*** SUPPLIED MATERIAL Section Begins ***

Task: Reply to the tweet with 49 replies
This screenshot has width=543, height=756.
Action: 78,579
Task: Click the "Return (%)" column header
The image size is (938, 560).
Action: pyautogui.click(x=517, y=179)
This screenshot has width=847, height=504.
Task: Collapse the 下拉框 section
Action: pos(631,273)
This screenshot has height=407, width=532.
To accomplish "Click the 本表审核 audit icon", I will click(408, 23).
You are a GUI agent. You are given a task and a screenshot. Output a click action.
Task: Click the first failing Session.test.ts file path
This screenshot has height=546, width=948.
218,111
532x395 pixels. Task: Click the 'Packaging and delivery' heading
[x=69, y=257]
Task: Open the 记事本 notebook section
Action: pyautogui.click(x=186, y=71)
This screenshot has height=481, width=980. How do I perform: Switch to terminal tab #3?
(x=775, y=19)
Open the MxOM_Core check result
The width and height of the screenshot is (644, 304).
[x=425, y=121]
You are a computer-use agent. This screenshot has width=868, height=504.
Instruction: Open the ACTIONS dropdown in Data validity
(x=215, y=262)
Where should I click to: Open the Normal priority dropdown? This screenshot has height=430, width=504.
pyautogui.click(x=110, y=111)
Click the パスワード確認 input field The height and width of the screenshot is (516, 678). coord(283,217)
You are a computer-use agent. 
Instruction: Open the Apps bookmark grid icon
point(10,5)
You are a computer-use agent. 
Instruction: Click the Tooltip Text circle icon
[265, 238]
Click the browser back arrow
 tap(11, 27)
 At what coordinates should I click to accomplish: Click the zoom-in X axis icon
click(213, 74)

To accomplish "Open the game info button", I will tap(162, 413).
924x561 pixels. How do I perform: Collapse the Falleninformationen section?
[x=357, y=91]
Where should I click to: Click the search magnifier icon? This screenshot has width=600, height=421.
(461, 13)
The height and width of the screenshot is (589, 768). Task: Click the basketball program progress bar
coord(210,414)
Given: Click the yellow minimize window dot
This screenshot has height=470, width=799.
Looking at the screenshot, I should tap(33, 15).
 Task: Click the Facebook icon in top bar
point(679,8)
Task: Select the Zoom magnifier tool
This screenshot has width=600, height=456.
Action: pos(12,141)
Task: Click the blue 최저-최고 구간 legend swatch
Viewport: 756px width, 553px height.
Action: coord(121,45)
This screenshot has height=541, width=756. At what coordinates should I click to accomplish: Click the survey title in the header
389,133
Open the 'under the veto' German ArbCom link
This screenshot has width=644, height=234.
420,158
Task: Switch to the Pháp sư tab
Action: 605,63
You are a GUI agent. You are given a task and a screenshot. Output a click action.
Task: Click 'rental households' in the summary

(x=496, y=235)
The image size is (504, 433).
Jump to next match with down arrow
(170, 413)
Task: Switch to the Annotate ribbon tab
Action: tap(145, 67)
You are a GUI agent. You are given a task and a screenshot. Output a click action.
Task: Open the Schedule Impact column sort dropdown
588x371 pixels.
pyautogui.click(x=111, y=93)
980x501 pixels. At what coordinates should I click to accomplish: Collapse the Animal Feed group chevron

*** SUPPLIED MATERIAL Section Ends ***

● **WHAT THE TASK REQUIRES**:
The records above should be repeated in full, exactly as given.

● **OUTPUT OF THE EXERCISE**:
Task: Reply to the tweet with 49 replies
This screenshot has width=543, height=756.
Action: 78,579
Task: Click the "Return (%)" column header
The image size is (938, 560).
Action: pyautogui.click(x=517, y=179)
This screenshot has width=847, height=504.
Task: Collapse the 下拉框 section
Action: pos(631,273)
This screenshot has height=407, width=532.
To accomplish "Click the 本表审核 audit icon", I will click(408, 23).
You are a GUI agent. You are given a task and a screenshot. Output a click action.
Task: Click the first failing Session.test.ts file path
This screenshot has height=546, width=948.
218,111
532x395 pixels. Task: Click the 'Packaging and delivery' heading
[x=69, y=257]
Task: Open the 记事本 notebook section
Action: pyautogui.click(x=186, y=71)
This screenshot has height=481, width=980. How do I perform: Switch to terminal tab #3?
(x=775, y=19)
Open the MxOM_Core check result
The width and height of the screenshot is (644, 304).
[x=425, y=121]
You are a computer-use agent. This screenshot has width=868, height=504.
Instruction: Open the ACTIONS dropdown in Data validity
(x=215, y=262)
Where should I click to: Open the Normal priority dropdown? This screenshot has height=430, width=504.
pyautogui.click(x=110, y=111)
Click the パスワード確認 input field The height and width of the screenshot is (516, 678). coord(283,217)
You are a computer-use agent. 
Instruction: Open the Apps bookmark grid icon
point(10,5)
You are a computer-use agent. 
Instruction: Click the Tooltip Text circle icon
[265, 238]
Click the browser back arrow
 tap(11, 27)
 At what coordinates should I click to accomplish: Click the zoom-in X axis icon
click(213, 74)

To accomplish "Open the game info button", I will tap(162, 413).
924x561 pixels. How do I perform: Collapse the Falleninformationen section?
[x=357, y=91]
Where should I click to: Click the search magnifier icon? This screenshot has width=600, height=421.
(461, 13)
The height and width of the screenshot is (589, 768). Task: Click the basketball program progress bar
coord(210,414)
Given: Click the yellow minimize window dot
This screenshot has height=470, width=799.
Looking at the screenshot, I should tap(33, 15).
 Task: Click the Facebook icon in top bar
point(679,8)
Task: Select the Zoom magnifier tool
This screenshot has width=600, height=456.
Action: pos(12,141)
Task: Click the blue 최저-최고 구간 legend swatch
Viewport: 756px width, 553px height.
Action: coord(121,45)
This screenshot has height=541, width=756. At what coordinates should I click to accomplish: Click the survey title in the header
389,133
Open the 'under the veto' German ArbCom link
This screenshot has width=644, height=234.
420,158
Task: Switch to the Pháp sư tab
Action: 605,63
You are a GUI agent. You are given a task and a screenshot. Output a click action.
Task: Click 'rental households' in the summary

(x=496, y=235)
The image size is (504, 433).
Jump to next match with down arrow
(170, 413)
Task: Switch to the Annotate ribbon tab
Action: tap(145, 67)
You are a GUI agent. You are given a task and a screenshot. Output a click action.
Task: Open the Schedule Impact column sort dropdown
588x371 pixels.
pyautogui.click(x=111, y=93)
980x501 pixels. At what coordinates should I click to accomplish: Collapse the Animal Feed group chevron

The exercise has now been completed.